Required work →
Gather every line in the rows below that contains the word "Determine", and copy each one in full.

Element and text location data:
──────
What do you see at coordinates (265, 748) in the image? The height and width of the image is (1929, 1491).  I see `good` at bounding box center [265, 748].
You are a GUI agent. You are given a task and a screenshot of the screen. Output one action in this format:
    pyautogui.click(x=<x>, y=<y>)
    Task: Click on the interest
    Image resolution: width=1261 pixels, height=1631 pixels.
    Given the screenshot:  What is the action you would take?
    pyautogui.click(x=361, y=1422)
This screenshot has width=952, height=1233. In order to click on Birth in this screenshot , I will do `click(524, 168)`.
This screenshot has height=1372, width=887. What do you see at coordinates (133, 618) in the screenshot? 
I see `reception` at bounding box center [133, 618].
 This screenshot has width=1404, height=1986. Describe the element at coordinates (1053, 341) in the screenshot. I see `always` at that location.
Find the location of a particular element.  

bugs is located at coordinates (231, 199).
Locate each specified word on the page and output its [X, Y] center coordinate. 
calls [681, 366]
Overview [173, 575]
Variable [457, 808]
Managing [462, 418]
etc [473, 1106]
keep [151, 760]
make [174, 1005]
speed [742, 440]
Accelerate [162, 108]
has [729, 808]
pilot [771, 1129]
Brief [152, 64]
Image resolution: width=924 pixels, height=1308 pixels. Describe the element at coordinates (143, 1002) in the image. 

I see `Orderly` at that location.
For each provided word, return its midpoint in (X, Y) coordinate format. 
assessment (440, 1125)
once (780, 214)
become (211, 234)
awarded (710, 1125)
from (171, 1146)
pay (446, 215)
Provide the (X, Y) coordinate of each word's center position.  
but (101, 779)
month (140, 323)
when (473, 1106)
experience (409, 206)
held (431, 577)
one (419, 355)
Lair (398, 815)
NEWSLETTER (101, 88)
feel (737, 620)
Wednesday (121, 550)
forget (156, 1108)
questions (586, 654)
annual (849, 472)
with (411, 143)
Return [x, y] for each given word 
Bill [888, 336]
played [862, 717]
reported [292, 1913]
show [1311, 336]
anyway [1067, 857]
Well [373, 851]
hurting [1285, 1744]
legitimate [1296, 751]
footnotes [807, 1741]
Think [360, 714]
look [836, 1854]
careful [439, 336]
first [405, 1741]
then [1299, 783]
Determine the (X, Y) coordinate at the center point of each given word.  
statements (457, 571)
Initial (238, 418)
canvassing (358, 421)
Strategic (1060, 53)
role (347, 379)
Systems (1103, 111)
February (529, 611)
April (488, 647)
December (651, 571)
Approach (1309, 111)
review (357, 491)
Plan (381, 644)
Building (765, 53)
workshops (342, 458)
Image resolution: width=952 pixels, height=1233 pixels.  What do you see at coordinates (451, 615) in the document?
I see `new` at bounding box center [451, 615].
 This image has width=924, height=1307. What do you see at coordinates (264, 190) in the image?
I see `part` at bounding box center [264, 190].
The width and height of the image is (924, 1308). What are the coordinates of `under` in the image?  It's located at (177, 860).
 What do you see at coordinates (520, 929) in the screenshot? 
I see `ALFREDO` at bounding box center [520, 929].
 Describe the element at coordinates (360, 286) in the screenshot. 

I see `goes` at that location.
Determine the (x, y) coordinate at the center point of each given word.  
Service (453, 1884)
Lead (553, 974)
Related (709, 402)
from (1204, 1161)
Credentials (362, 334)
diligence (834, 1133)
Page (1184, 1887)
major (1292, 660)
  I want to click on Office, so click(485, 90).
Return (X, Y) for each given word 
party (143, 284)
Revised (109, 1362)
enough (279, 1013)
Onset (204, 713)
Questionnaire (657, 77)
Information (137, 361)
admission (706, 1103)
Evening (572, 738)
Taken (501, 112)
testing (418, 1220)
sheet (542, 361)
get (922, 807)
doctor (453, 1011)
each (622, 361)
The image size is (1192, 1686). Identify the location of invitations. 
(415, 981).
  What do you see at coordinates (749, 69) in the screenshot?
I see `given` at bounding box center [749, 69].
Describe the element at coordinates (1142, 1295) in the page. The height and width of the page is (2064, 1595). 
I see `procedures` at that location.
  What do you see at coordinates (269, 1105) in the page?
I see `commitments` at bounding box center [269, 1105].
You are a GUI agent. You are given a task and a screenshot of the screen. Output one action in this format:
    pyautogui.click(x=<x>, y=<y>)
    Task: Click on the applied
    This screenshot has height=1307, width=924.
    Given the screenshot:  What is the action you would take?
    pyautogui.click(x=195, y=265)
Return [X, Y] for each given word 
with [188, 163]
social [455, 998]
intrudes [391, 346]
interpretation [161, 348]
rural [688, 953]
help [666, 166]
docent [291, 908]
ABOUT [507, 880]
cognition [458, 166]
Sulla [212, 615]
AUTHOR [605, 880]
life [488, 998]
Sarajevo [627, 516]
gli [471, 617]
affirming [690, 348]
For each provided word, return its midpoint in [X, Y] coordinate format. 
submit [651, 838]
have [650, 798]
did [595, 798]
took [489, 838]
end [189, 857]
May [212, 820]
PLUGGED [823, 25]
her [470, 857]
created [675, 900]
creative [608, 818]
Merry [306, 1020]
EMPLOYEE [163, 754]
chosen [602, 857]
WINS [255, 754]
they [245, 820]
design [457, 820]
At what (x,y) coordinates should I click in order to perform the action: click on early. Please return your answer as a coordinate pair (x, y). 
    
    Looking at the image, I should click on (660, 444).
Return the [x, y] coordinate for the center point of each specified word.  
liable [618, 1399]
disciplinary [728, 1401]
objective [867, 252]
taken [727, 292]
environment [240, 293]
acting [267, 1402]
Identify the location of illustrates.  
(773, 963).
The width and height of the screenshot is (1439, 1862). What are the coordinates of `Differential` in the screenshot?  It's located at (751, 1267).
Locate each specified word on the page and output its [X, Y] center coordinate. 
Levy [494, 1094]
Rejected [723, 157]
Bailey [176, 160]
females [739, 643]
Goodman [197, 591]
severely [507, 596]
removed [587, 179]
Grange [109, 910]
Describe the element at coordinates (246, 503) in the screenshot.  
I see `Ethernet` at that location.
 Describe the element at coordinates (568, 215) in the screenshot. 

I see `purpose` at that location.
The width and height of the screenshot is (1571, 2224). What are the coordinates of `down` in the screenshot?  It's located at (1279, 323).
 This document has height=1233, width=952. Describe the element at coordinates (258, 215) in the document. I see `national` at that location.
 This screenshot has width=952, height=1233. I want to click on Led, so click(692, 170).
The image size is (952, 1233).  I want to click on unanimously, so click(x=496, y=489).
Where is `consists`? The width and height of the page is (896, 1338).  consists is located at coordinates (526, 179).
──────
The answer →
Determine the (X, Y) coordinate at the center point of each given word.  
Determine the (x, y) coordinate at the center point of each given word.  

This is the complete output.